The way members browse The Vibe is closer to scrolling editorial content than reading a menu. An offer gets a second of attention — the image, the title, the first line of the description. If those three things land, the member reads the rest. If they don’t, the card disappears upward and they’re on to the next one.
This guide is about that first line, and the two that follow it.
The three-line structure
The descriptions that tend to perform well follow a consistent shape, even when the businesses writing them don’t realise they’re doing it.
- Line 1 — the hook. One sentence that puts the member inside the experience. Not what you offer. What it feels like to be there.
- Line 2 — what you get.Specific. Not “a tasting menu” but “six courses, all seasonal, paired with natural wine if you want it.” The more concrete, the more the member can picture it.
- Line 3 — why now.Scarcity, seasonality, or a quiet signal that this isn’t available everywhere. Not pressure — context.
Six examples
These are composites — descriptions based on real offers, rewritten to show the contrast clearly.
Restaurant tasting menu
Weak:Chef’s tasting menu for 2. Available Tuesday–Thursday. 7-course dinner with wine pairing option.
Better: The counter seats face the pass, which means you watch every course land before it reaches you. Seven courses, all made from what came in this week. Slots are capped at four tables a night.
Spa half-day
Weak: Relaxation package: 90-minute massage + access to thermal pools. Includes complimentary tea on arrival.
Better: Start with the thermal pools before the city properly wakes up. Ninety minutes of bodywork, then stay as long as you like. We keep Wednesday mornings quiet by design.
Fitness class
Weak: Premium reformer Pilates class. Suitable for all levels. Limited spaces per session.
Better:Small group, maximum eight people, so the instructor actually corrects your form. Reformer Pilates — no experience needed, but it will find the muscles you’ve been ignoring.
Common mistakes
Writing for the business, not the member.“We are proud to offer” is the most common offender. Nobody reads past it.
Being vague about the actual experience.“An unforgettable evening” describes nothing. What specifically happens? What does the member eat, see, do, feel?

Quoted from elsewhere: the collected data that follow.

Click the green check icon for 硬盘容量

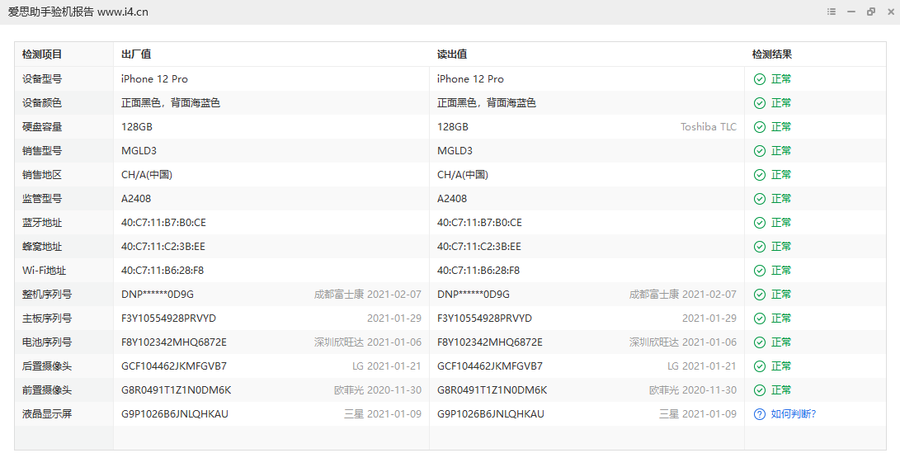point(759,127)

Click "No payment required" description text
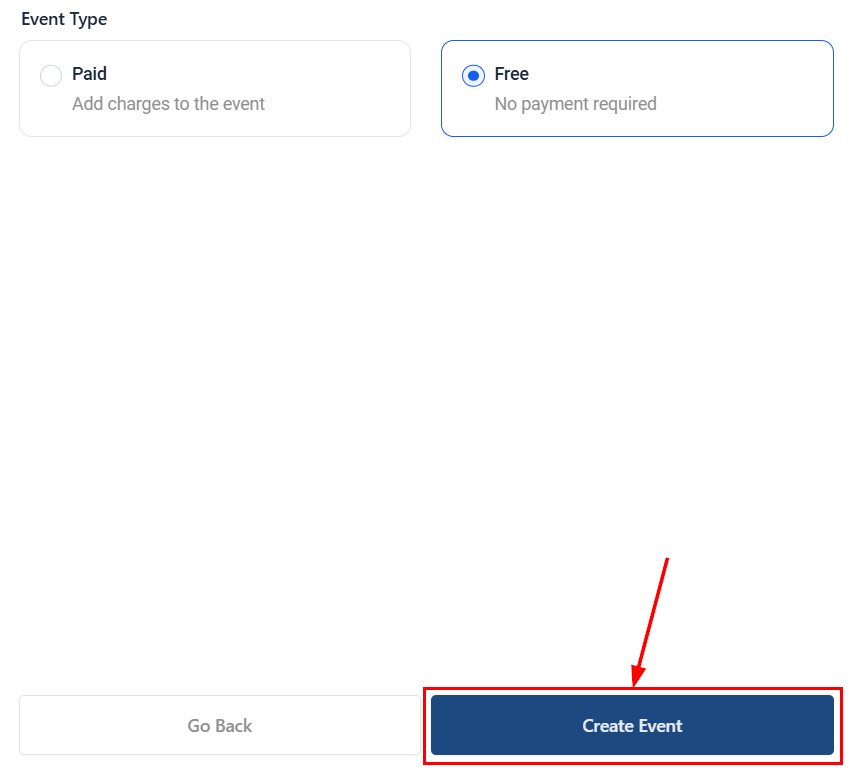tap(575, 104)
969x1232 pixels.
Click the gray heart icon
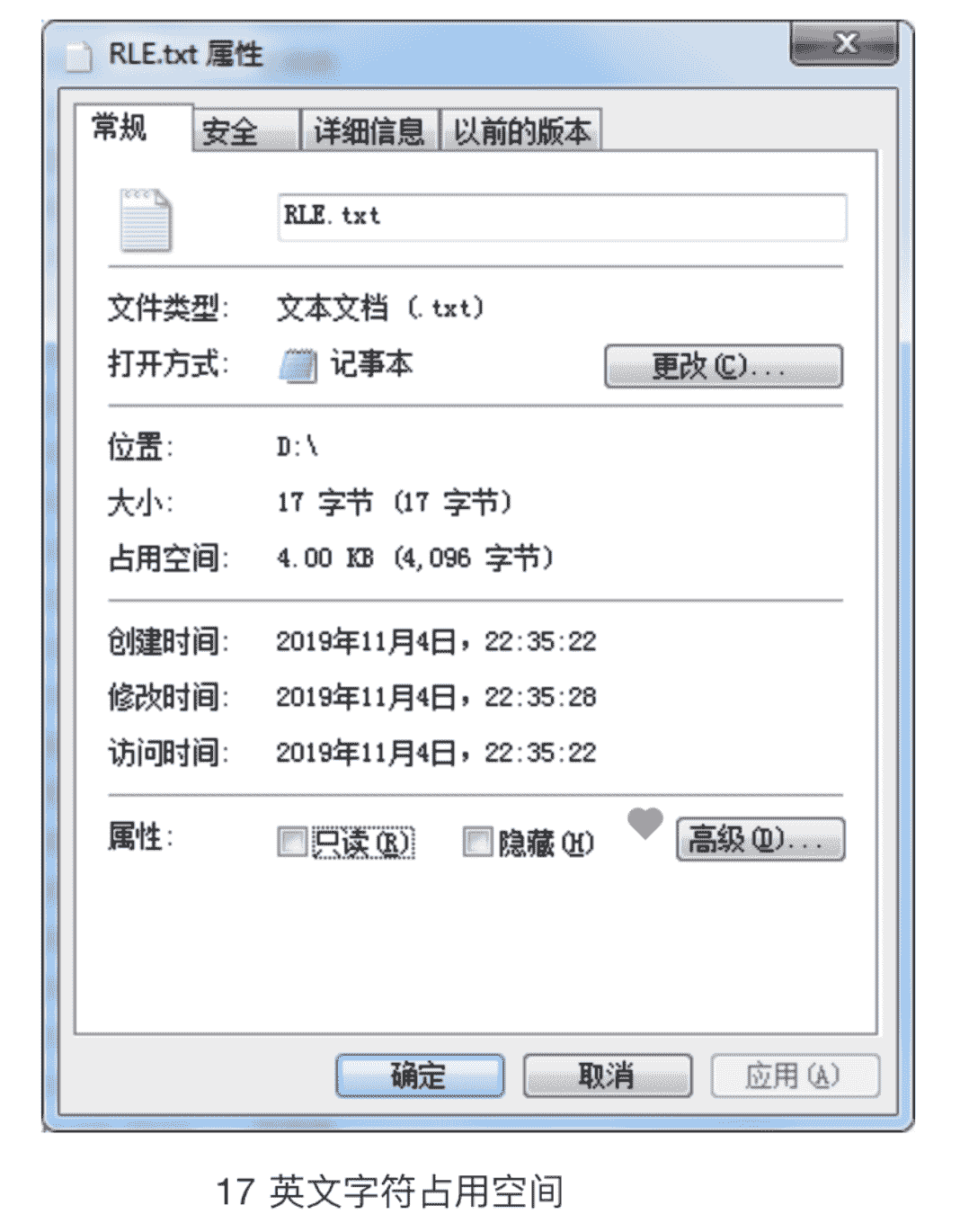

Stacking too many selling points.An offer description isn’t a features list. Pick the one or two things that actually differentiate the experience and say those clearly.
No photo to match the words. A great description without a strong image loses half its effect. If your description mentions the counter seats, the cover image should show the counter.
Write the description to the person who is already slightly interested. You don’t need to convince the unconvinced. You need to give the curious a reason to commit.
Read your description out loud. If it sounds like a brochure, rewrite it. If it sounds like something you’d tell a friend over lunch, you’re close.